- _TASK PROMPT_:
Can you reproduce the stretch of records from the line containing "Image resolution: width=1024" through the line containing "The height and width of the screenshot is (600, 796).", character for character?

(Part of a data file)
begin

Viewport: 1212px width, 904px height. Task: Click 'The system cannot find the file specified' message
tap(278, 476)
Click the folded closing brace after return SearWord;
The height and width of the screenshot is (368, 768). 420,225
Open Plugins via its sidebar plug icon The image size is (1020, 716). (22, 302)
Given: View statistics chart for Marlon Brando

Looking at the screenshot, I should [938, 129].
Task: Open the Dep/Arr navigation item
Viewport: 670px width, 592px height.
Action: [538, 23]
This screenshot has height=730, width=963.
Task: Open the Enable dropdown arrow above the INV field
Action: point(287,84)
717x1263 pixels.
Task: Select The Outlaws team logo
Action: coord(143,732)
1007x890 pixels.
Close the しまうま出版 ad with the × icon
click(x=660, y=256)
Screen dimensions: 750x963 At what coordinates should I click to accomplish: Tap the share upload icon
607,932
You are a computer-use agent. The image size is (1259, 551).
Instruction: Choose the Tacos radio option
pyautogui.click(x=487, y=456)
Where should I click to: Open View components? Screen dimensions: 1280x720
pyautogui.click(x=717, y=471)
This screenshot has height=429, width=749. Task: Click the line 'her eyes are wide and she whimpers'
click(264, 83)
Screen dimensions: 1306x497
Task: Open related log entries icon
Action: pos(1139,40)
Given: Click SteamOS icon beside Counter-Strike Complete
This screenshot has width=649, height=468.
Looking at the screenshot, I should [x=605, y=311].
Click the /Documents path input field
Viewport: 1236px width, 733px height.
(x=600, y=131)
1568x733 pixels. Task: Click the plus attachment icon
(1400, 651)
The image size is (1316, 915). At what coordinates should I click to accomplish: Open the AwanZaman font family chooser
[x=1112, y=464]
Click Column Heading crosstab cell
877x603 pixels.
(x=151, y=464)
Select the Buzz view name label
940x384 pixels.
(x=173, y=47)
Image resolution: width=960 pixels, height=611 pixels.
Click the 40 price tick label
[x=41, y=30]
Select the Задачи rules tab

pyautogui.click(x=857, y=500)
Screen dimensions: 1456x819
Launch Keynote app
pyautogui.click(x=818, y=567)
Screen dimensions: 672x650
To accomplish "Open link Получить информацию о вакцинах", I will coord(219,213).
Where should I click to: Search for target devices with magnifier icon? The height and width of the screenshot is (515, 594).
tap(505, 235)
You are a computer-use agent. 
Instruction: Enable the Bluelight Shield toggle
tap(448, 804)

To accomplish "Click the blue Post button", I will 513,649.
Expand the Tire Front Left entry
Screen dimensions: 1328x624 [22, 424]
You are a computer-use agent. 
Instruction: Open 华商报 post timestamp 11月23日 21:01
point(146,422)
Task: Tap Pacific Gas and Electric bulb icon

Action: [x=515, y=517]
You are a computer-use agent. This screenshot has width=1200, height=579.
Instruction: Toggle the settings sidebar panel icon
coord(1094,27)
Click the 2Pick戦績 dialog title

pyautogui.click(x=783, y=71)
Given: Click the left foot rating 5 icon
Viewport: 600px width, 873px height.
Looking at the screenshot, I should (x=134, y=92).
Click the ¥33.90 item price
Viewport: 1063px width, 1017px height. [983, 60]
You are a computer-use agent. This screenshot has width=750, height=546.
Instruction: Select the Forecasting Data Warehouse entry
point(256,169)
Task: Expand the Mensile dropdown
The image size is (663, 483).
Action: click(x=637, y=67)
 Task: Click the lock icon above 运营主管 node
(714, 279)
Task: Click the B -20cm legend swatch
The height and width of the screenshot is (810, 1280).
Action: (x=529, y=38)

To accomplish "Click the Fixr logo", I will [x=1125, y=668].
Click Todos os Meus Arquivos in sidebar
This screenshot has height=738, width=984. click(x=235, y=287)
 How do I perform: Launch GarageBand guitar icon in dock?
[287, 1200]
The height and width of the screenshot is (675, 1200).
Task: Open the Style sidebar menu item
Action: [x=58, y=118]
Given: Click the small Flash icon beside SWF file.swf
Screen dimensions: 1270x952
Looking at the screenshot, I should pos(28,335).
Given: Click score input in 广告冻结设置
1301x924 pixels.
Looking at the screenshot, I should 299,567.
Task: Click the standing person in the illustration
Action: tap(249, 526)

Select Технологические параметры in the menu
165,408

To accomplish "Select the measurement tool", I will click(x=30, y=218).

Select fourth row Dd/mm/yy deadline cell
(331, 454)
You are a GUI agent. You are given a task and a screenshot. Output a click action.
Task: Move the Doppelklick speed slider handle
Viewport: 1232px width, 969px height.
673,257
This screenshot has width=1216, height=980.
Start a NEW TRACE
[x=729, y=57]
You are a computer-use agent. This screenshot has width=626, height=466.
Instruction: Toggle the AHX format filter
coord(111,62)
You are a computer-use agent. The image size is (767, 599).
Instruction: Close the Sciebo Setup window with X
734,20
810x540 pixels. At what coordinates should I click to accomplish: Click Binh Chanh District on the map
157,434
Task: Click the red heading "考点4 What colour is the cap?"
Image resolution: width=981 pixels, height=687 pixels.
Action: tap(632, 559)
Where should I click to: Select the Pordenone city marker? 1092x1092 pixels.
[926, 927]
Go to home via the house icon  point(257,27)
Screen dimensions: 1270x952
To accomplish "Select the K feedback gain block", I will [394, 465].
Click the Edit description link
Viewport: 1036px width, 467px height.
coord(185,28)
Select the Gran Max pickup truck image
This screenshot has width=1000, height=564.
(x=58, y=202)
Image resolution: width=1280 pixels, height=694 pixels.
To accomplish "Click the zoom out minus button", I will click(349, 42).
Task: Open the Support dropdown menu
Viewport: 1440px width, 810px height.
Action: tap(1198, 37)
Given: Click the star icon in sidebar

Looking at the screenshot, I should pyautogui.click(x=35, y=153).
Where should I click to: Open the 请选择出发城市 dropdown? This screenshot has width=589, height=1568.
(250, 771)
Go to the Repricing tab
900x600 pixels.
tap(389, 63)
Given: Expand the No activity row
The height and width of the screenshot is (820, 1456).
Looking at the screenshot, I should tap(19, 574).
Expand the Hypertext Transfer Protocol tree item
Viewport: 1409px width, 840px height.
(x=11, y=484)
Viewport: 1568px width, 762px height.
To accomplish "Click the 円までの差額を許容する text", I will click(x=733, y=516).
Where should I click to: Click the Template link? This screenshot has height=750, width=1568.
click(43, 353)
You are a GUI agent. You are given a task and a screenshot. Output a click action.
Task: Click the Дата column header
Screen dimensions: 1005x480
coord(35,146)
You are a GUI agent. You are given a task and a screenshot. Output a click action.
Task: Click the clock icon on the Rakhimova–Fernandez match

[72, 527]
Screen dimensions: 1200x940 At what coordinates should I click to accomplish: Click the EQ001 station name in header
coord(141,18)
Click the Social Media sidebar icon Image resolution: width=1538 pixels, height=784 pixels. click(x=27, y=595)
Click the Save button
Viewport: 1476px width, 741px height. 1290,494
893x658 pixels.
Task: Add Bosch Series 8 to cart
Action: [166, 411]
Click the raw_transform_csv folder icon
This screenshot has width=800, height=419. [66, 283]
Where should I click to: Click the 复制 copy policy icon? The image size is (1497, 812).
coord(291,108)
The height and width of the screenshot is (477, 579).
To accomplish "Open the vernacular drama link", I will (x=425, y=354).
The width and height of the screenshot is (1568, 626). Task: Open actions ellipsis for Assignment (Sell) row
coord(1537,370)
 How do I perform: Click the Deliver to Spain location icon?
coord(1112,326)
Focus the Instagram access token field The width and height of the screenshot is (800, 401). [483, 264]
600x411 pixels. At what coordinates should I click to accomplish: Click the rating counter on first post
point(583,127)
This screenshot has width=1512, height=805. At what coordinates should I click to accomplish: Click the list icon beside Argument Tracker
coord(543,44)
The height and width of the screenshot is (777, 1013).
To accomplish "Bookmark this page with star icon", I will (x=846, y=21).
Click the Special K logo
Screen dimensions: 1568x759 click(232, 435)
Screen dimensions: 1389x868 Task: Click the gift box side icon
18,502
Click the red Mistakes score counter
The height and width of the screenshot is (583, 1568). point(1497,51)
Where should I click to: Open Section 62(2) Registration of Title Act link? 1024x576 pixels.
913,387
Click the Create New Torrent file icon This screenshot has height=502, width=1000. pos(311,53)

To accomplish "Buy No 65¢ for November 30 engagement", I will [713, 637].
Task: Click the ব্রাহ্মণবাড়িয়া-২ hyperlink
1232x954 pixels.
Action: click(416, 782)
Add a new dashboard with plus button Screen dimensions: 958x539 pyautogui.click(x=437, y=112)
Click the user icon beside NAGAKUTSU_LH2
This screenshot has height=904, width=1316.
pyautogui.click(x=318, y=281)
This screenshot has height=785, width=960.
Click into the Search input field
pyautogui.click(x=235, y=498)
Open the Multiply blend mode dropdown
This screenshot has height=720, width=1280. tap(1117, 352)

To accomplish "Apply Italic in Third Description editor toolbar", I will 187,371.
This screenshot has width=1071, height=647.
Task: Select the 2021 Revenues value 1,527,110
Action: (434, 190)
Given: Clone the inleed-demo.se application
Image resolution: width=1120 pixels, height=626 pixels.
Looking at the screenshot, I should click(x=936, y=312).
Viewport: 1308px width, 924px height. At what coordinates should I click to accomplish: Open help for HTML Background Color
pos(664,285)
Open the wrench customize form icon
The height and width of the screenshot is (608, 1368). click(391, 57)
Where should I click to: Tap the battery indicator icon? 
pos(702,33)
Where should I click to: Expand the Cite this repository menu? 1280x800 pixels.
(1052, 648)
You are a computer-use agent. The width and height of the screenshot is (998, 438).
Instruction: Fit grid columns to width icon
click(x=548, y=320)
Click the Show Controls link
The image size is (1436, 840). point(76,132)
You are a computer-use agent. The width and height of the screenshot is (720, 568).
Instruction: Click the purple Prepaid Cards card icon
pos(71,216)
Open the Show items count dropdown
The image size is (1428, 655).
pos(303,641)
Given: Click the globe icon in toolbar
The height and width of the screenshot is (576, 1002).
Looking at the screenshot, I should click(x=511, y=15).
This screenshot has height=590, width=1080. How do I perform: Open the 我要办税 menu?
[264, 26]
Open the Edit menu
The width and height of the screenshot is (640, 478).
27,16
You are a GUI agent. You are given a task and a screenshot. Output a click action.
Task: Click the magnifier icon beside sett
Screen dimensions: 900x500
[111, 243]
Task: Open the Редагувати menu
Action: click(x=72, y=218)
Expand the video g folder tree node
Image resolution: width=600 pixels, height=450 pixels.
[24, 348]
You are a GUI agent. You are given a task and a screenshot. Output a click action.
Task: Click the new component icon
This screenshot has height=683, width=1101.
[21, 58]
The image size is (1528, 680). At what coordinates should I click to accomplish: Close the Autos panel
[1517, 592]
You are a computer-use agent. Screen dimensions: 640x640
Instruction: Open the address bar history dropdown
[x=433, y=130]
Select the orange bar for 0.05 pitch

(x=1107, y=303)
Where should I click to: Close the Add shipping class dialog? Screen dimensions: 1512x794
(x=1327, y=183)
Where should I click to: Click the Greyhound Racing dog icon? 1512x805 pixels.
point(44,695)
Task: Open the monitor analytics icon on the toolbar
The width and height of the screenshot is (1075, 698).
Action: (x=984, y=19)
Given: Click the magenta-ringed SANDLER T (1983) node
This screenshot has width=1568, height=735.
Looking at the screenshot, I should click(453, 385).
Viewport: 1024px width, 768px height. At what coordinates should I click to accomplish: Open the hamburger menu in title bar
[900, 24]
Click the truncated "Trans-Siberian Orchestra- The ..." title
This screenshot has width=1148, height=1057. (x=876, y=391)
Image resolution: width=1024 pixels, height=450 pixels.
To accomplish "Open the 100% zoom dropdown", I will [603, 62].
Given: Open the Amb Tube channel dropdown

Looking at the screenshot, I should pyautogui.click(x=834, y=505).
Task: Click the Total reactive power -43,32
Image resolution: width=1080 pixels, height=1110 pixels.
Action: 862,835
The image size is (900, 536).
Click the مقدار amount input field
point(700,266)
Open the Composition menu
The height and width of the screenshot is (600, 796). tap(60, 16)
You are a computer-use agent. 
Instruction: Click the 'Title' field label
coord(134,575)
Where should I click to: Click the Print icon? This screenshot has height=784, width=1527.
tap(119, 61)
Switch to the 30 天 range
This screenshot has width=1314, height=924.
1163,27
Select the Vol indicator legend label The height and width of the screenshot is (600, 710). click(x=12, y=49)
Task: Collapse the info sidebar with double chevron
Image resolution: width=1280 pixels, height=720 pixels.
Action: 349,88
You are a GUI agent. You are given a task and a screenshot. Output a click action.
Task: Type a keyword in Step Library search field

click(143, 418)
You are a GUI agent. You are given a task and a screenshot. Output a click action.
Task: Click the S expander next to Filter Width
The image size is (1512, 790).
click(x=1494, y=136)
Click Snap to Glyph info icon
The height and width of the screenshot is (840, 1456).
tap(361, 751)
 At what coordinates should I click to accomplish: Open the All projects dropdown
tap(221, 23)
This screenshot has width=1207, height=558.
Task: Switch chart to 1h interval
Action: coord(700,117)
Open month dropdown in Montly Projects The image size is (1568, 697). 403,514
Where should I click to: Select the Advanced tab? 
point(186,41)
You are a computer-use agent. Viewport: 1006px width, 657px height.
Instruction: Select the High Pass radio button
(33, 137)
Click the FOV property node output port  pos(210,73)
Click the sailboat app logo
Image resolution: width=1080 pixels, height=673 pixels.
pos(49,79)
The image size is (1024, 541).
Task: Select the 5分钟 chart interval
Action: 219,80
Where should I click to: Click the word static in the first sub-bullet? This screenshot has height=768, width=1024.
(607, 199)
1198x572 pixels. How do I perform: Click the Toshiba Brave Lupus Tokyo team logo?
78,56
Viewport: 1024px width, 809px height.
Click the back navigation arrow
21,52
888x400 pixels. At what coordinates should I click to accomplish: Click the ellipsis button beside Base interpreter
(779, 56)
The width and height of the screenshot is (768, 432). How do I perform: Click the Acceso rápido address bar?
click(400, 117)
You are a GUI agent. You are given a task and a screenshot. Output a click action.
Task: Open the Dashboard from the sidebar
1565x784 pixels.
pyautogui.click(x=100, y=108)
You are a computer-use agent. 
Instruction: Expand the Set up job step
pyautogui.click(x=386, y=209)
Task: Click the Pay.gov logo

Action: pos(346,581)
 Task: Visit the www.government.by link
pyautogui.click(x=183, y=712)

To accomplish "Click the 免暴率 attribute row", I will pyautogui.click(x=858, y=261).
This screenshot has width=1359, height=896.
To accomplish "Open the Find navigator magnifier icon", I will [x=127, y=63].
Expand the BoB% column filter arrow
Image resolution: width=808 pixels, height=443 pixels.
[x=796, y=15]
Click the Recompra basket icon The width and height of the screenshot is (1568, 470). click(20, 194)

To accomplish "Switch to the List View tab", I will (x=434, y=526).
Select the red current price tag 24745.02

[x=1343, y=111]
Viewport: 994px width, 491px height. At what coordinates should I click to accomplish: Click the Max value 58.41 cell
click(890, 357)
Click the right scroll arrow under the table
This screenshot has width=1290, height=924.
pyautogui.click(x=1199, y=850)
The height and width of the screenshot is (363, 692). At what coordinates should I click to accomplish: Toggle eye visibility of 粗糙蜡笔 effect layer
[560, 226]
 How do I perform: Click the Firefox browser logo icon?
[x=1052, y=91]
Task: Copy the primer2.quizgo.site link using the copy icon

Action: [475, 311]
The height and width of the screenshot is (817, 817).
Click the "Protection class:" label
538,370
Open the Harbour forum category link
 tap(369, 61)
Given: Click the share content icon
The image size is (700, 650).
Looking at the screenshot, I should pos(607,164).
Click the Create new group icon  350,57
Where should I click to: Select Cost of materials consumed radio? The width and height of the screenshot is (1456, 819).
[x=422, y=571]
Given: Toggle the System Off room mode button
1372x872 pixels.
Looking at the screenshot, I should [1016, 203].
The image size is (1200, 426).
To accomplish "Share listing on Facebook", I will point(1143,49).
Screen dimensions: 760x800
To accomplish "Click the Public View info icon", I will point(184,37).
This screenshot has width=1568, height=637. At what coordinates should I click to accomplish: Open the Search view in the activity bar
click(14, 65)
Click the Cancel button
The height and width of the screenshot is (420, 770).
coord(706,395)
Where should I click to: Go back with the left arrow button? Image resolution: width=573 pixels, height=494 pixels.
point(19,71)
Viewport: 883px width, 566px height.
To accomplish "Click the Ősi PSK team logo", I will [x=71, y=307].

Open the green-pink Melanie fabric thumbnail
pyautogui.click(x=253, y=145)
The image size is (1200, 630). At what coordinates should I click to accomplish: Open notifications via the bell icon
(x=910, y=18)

end

- _ANSWER TO THIS TASK_:
Image resolution: width=1024 pixels, height=450 pixels.
To accomplish "Open the 100% zoom dropdown", I will [603, 62].
Given: Open the Amb Tube channel dropdown

Looking at the screenshot, I should pyautogui.click(x=834, y=505).
Task: Click the Total reactive power -43,32
Image resolution: width=1080 pixels, height=1110 pixels.
Action: 862,835
The image size is (900, 536).
Click the مقدار amount input field
point(700,266)
Open the Composition menu
The height and width of the screenshot is (600, 796). tap(60, 16)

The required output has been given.